Huber v. Franklin County Community School Corp. Bd. of Trustees, 24S01-8704-CV-392

Decision Date04 May 1987
Docket NumberNo. 24S01-8704-CV-392,24S01-8704-CV-392
Citation507 N.E.2d 233
Parties39 Ed. Law Rep. 275 Marilyn HUBER, Appellant, v. FRANKLIN COUNTY COMMUNITY SCHOOL CORPORATION BOARD OF TRUSTEES, Appellee.
CourtIndiana Supreme Court

Kevin W. Ault, Clarkson Law Offices, Rushville, for appellant.

Lowell C. McMillin, Mullin, McMillin & Rychener, Brookville, for appellee.

SHEPARD, Chief Justice.

This case is the culmination of a two-year-old dispute over the construction of a new high school in Franklin County. Appellant Marilyn Huber was elected to the Franklin County Community School Corporation Board of Trustees after running on the ticket of the Franklin County Taxpayers Association, a group which has mounted consistent opposition to the new school. When Huber's effort to defeat the project in her official capacity failed, she filed this lawsuit in her role as an individual residing in Franklin County. Her complaint questioned thirty-three aspects of the project, including financing, construction and location, and sought an injunction halting progress on it.

The trial court dismissed her lawsuit on the basis of Ind.Code Sec. 34-4-17-5 ("Public Lawsuits--Testing Public Improvements") and enjoined both Huber and other litigants affiliated with the Franklin County Taxpayers' Association from filing further suits "delaying or hindering" the construction and financing of the new school. Huber appealed and both parties sought immediate transfer from the Court of Appeals to this Court pursuant to Appellate Rule 4(A)(10). We granted transfer and now affirm.

The facts are generally undisputed. On December 20, 1984, the Franklin County Community School Corporation Board of Trustees adopted a resolution to construct a new high school. In June 1985, the board approved contracts with a construction manager, an architect, a legal adviser and a financial consultant to direct the project.

Huber and eight other citizens, acting under the name "Franklin County Community School Corporation Taxpayers," filed a remonstrance with the school board, the county auditor and the Indiana State Board of Tax Commissioners on September 19, 1986. The remonstrance questioned the legality, feasibility and cost of the school construction project. Two officers of the Franklin County Taxpayers Association signed that remonstrance.

Construction bids were advertised and received in October 1986. The board's construction manager sought to change the terms of his contract. The school board held an executive session on November 10 to discuss the construction manager's request and proceeded to approve the change during its public meeting that same evening. In his capacity as attorney for the Franklin County Taxpayers Association, Huber's counsel informed the board's attorney that the board's executive session had not complied with the Open Door Law and that any business conducted during both the session and the subsequent public meeting was therefore void. Ind.Code Sec. 5-14-1.5-1 to -7. The board's attorney agreed and advised the board by letter that it should consider anew the contract matter without reference to the illegal meeting.

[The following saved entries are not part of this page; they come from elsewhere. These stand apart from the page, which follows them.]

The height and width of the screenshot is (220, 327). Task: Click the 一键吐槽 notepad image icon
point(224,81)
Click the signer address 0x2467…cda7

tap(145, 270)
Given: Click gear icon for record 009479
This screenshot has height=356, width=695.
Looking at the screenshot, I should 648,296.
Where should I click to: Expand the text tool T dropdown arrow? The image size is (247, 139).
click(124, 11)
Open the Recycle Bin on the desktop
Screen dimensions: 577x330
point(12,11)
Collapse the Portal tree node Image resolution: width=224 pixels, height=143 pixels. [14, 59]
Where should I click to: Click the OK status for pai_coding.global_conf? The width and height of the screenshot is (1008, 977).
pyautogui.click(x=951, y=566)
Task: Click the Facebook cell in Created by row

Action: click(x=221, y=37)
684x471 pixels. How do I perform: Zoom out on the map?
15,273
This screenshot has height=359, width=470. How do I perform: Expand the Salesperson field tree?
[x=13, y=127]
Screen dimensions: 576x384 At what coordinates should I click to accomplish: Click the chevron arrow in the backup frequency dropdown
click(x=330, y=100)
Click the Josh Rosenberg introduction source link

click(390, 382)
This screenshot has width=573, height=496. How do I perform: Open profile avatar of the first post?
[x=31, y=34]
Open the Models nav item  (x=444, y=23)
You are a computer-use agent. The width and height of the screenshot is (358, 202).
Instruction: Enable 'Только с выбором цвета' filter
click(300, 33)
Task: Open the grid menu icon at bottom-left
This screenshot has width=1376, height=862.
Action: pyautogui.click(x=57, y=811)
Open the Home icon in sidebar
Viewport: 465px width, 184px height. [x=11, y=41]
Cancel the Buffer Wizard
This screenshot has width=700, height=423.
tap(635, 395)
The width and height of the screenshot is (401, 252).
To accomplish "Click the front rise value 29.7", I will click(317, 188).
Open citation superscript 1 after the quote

The board consequently scheduled a special meeting for November 24 to reconsider the contract change and address other matters related to construction. Only hours before that meeting began, the Franklin County Taxpayers Association and its officers filed a suit in Franklin Circuit Court under the Indiana Open Door Law, seeking to render the Board's action on the contract void. The suit also sought to enjoin the board from taking further action on the construction manager's contract and from future conduct violating the Open Door Law. During the special meeting that evening, which apparently complied with the Open Door Law, the construction manager explained his request and the board again approved the change. The board also approved the creation of a separate municipal building corporation which would lease and maintain the new school after the school board constructed it.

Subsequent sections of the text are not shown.